Panel blames White House, not soldiers, for abuse

Where was this committee when they were torturing prisoners at Abu Gharib... but it's about time somebody laid some some blame at Bush's feet.

From the AP:
By PAMELA HESS, Associated Press Writer

WASHINGTON – The physical and mental abuse of detainees in Iraq, Afghanistan and Guantanamo Bay, Cuba, was the direct result of Bush administration detention policies and should not be dismissed as the work of bad guards or interrogators, according to a bipartisan Senate report released Thursday.

The Senate Armed Services Committee report concludes that harsh interrogation techniques used by the CIA and the U.S. military were directly adapted from the training techniques used to prepare special forces personnel to resist interrogation by enemies that torture and abuse prisoners.

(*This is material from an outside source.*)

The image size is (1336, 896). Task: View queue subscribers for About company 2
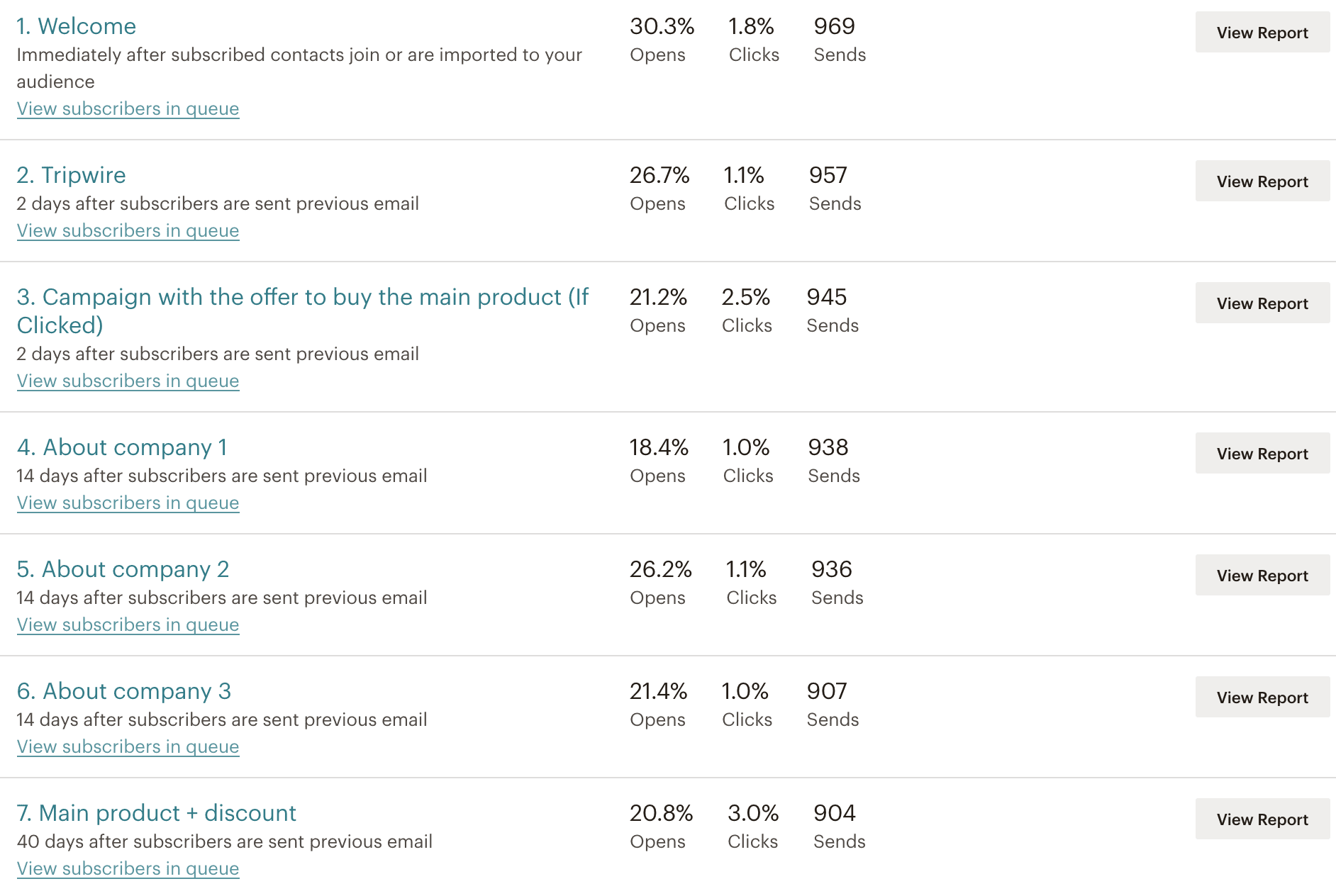pos(128,625)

The techniques included forced nudity, painful stress positions, sleep deprivation, and until 2003, waterboarding, a form of simulated drowning.

The report is the result of a nearly two-year investigation that directly links President Bush's policies after the 9/11 terrorist attacks, legal memos on torture, and interrogation rule changes with the abuse photographed at Abu Ghraib prison in Iraq four years ago. Much of the report remains classified. Unclassified portions of the report were released by the committee Thursday.

Administration officials publicly blamed the abuses on low-level soldiers_ the work "of a few bad apples." Committee Chairman Sen. Carl Levin, D-Mich., called that "both unconscionable and false."

"The message from top officials was clear; it was acceptable to use degrading and abusive techniques against detainees," Levin said.

Arizona Republican and former prisoner of war Sen. John McCain, called the link between the survival training and U.S. interrogations of detainees inexcusable.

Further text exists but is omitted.